Leo on his summer research trip to Alaska.
“Professor Trop is a great professor. I’ve loved all of his classes, and I got really interested in doing research when he came and visited one of my other classes and was kind of showing off what he was doing. He was showing us photos of his helicopter and shots out on the rivers and glaciers. I approached him after class and told him this is right down my alley and that I’d love to join in on the research. We sat down and planned it out, and then last summer we were in Alaska for a month doing research. I’m still working on it now.”
Scenes from Leo's summer research trip to Alaska.

Leo sees graduate school in his future, as he has recently sent in a wide swath of applications where he would have a chance to do research and field-based work. He also knows he has a fifth year of eligibility in his back pocket thanks to the loss of a season due to COVID. While he isn’t sure yet if he will swim in grad school, he also hasn’t given up hope of possibly swimming in the 2024 Paris Olympics.

Leo has dual citizenship between the U.S. and Belgium, and his Bucknell times compare well to the top marks of other Belgian swimmers. But in order to make it, he would have to continue to train and then qualify through a number of meets in Europe.

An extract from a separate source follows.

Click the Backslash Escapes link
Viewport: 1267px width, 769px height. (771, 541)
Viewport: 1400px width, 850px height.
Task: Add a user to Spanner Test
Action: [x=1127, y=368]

“The only reason I would do a fifth year is because I had at one time, let’s call it a dream, to swim for Belgium in the Olympics. A fifth year would bridge that gap until 2024. It’s a possibility because Belgium historically has not had the world’s strongest swimmers. My times are in the top five, and it’s a young roster. There was a really good sprinter who just retired, so now there’s a whole mix of younger swimmers.”

Summertime in Paris indeed sounds like a dream and Leo would certainly know how to speak the local language, but for now, he is laser-focused on next week’s Patriot League Championships. You can find him in his familiar 50 and 100 freestyle sprints, as well as the 100 butterfly and his usual heavy workload on relays.

Optimism is high, but regardless of the outcome, Leo Kuyl has clearly made the most of his Bucknell experience.

The Patriot League Championships run from Feb. 15-18 at Kinney Natatorium. Preliminaries start at 10 a.m. with finals getting underway at 6 p.m. The entire meet will be streamed live on ESPN+.